(Pixel coordinate grounding data)
══════════
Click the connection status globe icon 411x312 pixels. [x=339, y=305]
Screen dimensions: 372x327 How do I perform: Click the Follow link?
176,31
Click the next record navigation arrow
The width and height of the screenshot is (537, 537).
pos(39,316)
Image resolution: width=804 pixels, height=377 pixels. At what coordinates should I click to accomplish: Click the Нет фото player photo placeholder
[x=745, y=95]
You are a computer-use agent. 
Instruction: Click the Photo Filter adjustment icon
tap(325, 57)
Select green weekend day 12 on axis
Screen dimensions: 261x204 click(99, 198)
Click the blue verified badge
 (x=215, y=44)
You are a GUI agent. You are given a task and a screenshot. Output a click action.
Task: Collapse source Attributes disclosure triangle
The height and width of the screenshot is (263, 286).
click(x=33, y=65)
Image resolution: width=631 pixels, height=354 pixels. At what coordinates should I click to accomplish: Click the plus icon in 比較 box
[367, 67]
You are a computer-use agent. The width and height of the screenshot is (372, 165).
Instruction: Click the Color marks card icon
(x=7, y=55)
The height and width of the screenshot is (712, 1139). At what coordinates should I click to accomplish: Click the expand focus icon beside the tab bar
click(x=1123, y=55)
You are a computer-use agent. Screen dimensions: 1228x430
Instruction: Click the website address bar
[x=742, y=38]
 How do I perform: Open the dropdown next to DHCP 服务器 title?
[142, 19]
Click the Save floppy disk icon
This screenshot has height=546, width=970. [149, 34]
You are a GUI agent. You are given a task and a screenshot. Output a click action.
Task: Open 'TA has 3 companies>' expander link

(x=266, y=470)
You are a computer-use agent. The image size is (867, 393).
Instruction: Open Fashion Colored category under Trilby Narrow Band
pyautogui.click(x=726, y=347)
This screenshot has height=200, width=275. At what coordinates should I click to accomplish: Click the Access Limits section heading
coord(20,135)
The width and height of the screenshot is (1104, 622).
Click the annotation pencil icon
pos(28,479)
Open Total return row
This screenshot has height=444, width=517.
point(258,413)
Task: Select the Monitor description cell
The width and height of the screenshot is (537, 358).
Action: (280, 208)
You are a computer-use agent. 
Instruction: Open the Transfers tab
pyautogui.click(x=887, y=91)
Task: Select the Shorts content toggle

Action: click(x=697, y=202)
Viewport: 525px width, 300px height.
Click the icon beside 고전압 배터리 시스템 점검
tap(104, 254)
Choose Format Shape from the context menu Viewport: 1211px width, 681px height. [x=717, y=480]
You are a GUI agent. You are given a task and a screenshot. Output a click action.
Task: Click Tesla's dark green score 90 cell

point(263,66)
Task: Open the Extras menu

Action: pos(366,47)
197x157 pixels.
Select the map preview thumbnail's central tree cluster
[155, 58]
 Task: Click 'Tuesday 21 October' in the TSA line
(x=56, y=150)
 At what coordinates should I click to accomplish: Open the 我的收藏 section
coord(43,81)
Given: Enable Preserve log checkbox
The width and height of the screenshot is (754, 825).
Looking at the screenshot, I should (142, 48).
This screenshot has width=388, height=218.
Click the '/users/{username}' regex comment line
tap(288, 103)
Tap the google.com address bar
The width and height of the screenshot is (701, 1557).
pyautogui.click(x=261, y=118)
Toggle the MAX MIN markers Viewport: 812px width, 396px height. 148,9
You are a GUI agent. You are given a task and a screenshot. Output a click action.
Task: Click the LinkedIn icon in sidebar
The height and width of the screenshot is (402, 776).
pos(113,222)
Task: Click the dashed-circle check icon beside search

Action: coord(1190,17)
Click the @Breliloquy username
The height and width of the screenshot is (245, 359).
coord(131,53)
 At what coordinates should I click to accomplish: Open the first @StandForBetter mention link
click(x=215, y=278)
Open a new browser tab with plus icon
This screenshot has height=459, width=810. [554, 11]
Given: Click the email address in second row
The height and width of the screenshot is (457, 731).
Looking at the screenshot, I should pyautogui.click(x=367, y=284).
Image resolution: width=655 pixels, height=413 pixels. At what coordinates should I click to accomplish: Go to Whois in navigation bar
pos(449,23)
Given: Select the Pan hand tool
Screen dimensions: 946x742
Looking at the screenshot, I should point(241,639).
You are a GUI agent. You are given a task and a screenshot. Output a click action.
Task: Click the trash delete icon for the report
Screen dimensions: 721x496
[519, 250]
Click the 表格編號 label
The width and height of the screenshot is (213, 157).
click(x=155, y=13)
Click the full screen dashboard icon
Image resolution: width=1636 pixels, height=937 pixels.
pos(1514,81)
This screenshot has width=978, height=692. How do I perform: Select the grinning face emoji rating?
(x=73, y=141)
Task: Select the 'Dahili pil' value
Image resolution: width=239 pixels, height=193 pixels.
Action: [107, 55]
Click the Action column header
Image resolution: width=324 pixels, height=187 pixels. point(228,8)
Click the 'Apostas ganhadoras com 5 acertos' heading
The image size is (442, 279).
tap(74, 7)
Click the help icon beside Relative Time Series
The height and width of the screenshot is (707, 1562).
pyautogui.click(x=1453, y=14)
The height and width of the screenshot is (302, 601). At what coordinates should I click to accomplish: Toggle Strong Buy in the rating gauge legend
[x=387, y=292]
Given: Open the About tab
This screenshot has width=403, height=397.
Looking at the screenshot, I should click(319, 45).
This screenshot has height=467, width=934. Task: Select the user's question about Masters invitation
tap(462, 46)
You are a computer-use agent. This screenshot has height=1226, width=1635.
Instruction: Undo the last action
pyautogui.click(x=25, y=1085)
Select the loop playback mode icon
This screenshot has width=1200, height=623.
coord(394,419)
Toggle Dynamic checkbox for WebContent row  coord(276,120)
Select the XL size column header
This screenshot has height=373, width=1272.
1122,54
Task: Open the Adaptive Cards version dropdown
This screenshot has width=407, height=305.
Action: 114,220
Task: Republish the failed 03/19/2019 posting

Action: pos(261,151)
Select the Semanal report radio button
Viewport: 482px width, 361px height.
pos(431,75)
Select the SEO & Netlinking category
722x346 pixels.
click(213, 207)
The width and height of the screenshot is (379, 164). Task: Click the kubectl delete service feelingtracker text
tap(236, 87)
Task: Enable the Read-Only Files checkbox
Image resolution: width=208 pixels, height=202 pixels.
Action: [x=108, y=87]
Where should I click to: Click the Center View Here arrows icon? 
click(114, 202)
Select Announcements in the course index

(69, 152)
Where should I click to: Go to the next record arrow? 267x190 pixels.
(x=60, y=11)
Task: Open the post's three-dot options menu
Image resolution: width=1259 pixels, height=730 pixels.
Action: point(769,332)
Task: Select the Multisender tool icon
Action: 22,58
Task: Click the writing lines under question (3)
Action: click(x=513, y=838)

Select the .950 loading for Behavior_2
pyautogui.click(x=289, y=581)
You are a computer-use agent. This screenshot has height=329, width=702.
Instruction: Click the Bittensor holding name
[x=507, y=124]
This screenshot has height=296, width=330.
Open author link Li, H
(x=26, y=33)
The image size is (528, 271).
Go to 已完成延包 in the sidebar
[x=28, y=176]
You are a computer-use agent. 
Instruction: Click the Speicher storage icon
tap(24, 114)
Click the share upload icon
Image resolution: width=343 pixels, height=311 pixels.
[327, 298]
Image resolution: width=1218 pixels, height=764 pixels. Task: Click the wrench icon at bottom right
══════════
WHAT THE TASK REQUIRES:
Pull out each line of the records holding the string "computer".

ANSWER SPACE:
You are a computer-use agent. 
You are a computer-use agent. The width and height of the screenshot is (372, 165).
You are a computer-use agent. Screen dimensions: 1228x430
You are a computer-use agent. The image size is (867, 393).
You are a computer-use agent. 
You are a computer-use agent. This screenshot has height=1226, width=1635.
You are a computer-use agent. This screenshot has height=329, width=702.
You are a computer-use agent. 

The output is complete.